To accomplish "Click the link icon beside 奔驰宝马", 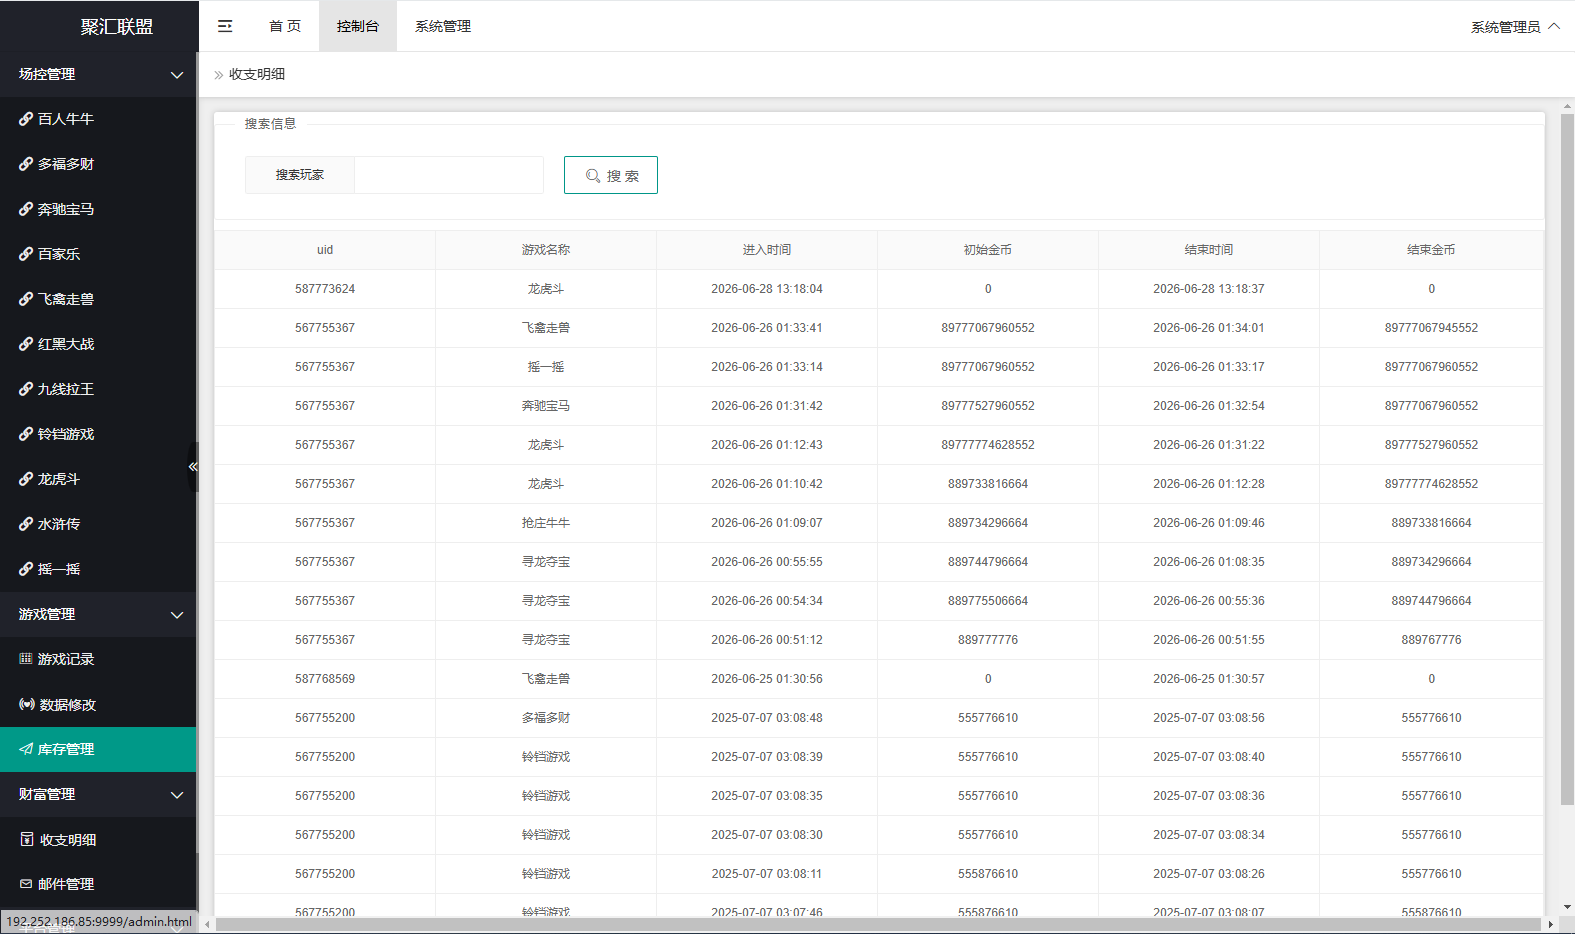I will [26, 209].
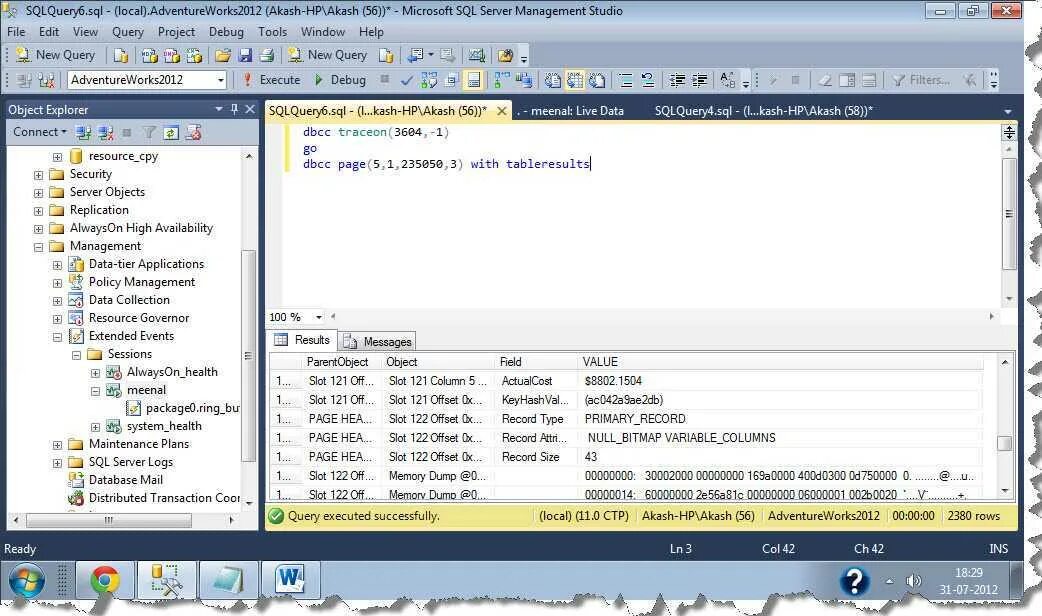Image resolution: width=1042 pixels, height=616 pixels.
Task: Switch to the Messages tab
Action: click(378, 341)
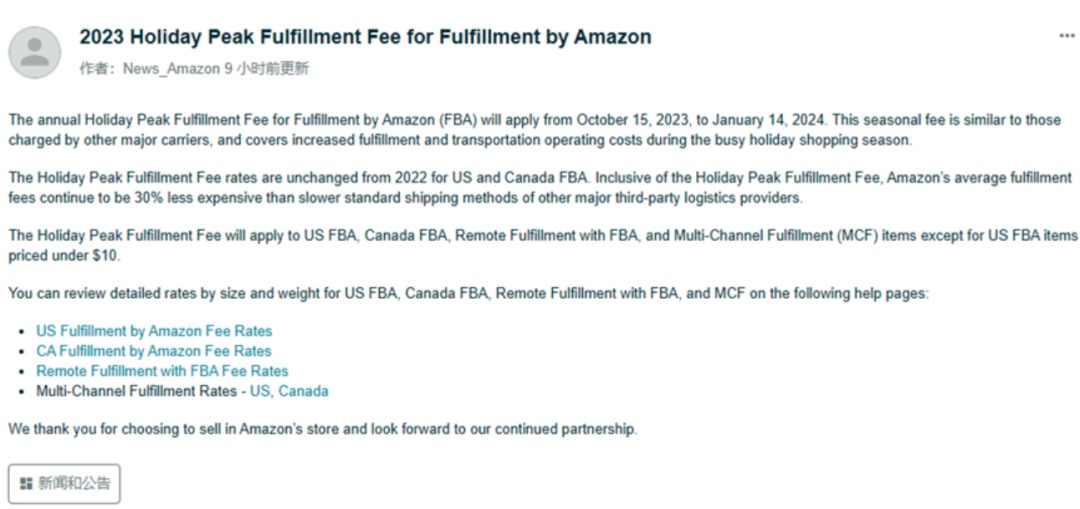Open CA Fulfillment by Amazon Fee Rates
The height and width of the screenshot is (509, 1080).
coord(154,351)
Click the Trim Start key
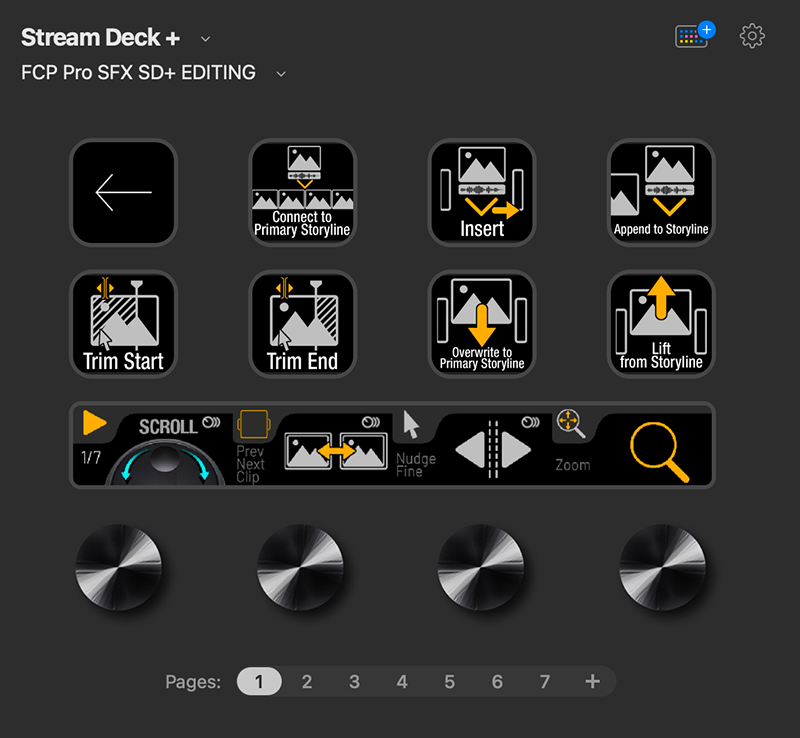Image resolution: width=800 pixels, height=738 pixels. point(124,324)
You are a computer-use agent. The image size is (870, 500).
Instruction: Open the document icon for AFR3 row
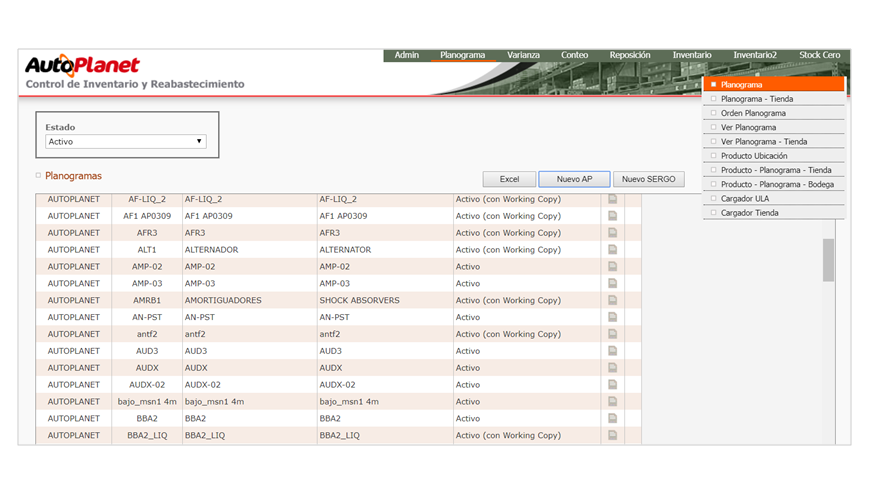pos(612,233)
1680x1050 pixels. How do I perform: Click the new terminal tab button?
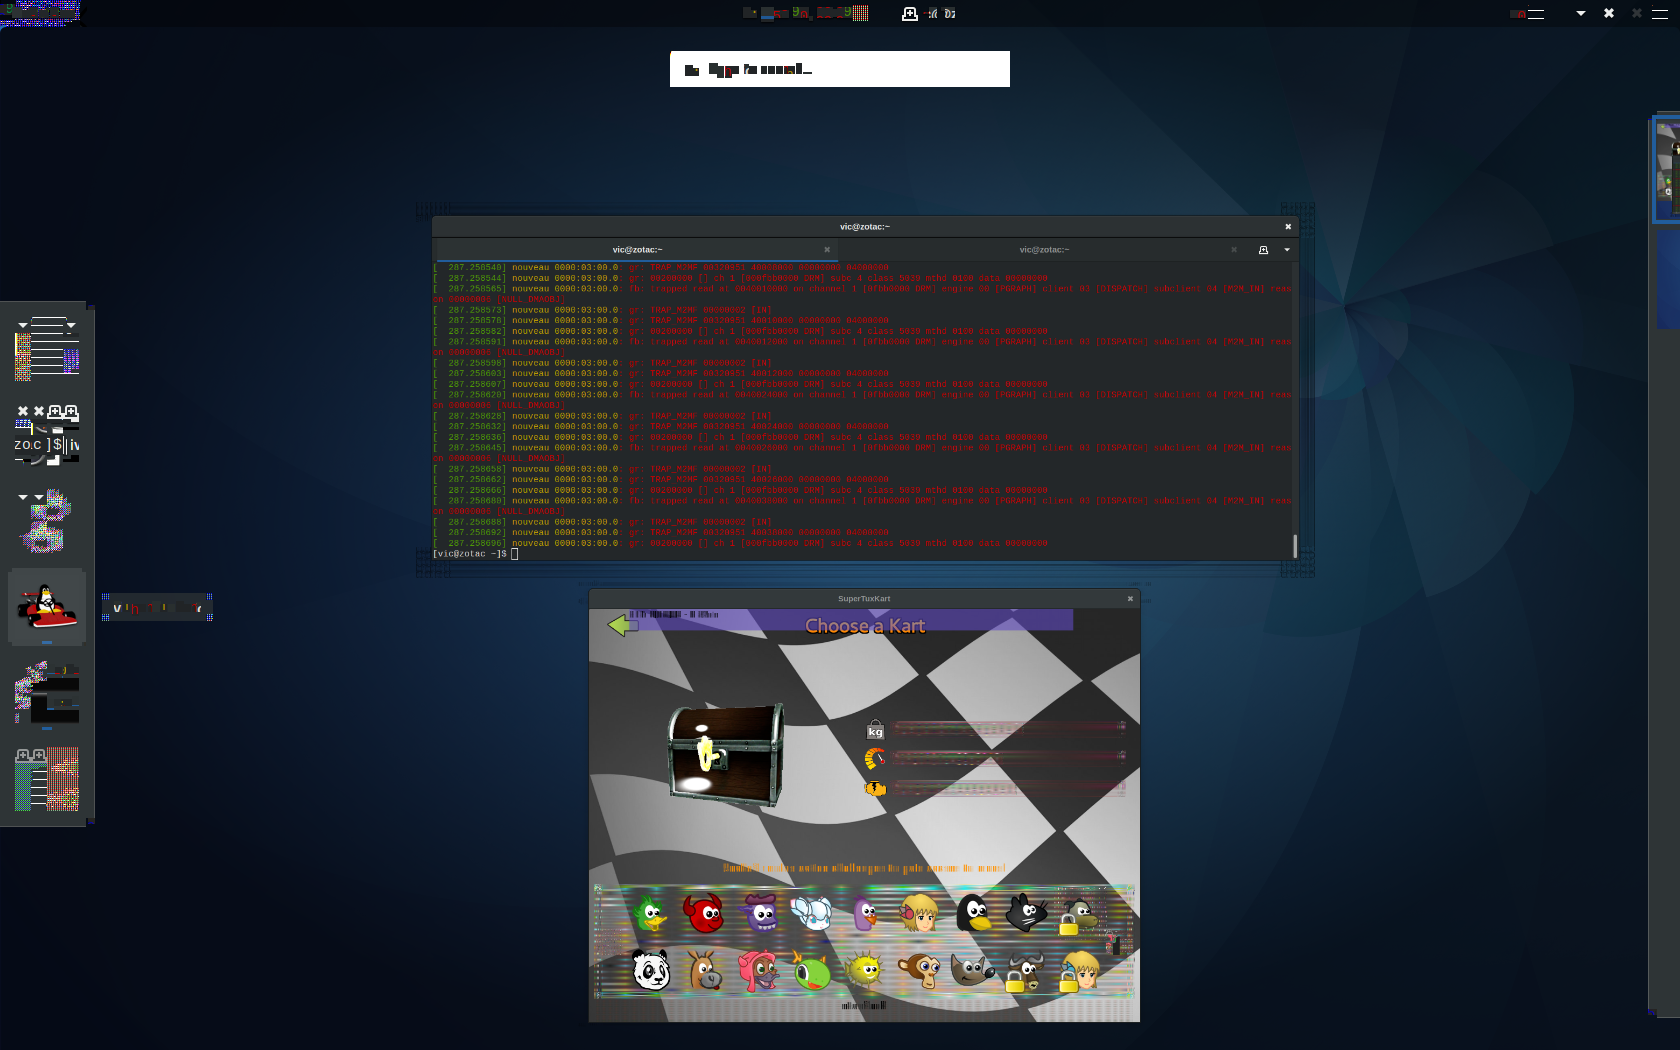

****************************************

§ **Task objective**: Leaving out the pictures, print exactly and only the lines from the one containing "You are a computer-use" through the last line of the records.

§ **Task output**:
You are a computer-use agent. The image size is (870, 500).
Instruction: Open the document icon for AFR3 row
pos(612,233)
1680x1050 pixels. How do I perform: Click the new terminal tab button?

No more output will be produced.